[reading: Scott Meyers, "Effective C++ (3rd edn.)"]
I'm reading "Effective C++" again, with the publication of a new edition, and I'm struck by an observation. It's startling how much of the advice in early parts of the book boils down to: Understand how the compiler works. (Items 2, 4, 5, 7, 9, 10, 16 and 17 out of 18 so far)
This is an approach that I've got a lot of sympathy with; I really got to grips with Microsoft Word when I stopped observing the phenomonology of its peculiar behaviour, and instead sat down for half an hour to think about how it might be implemented internally. After that (even though I'm sure I didn't even get close to the true internals), I could cope with and predict the vagaries of the program much more effectively.
However, it does seem to me that one of the points of higher-level computer languages is so that programmers don't have to understand the details of the implementation. I guess if you just memorize the Effective C++ items and forget their explanations, then you can achieve that blissful state of ignorancebut it's safer and better to know the why and the how, which is why Scott's books sell so well.

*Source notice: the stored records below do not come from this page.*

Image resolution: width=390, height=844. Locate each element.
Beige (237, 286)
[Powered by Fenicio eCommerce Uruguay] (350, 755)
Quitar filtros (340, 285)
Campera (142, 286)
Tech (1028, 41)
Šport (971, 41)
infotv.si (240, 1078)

But this does lead back to my underlying concern: that C++ is too complicated for mere mortal programmers. All of the individual features are there for a good reason, but taken as a whole the language is too big. A top-flight C++ programmer pretty much needs to know the whole of:
- Bjarne Stroustrup: C++ Programming Language (868 pages)
- Scott Meyers: Effective C++ (272 pages)
- Josuttis: The C++ Standard Library (744 pages)
I just about trust myself to write C++, but that's only because I know I'll avoid the parts of C++ that I don't understand fully. I've only ever met half a dozen people that I'd completely trust to write C++ (one of them being Scott), which makes for a hard time supporting C++ code.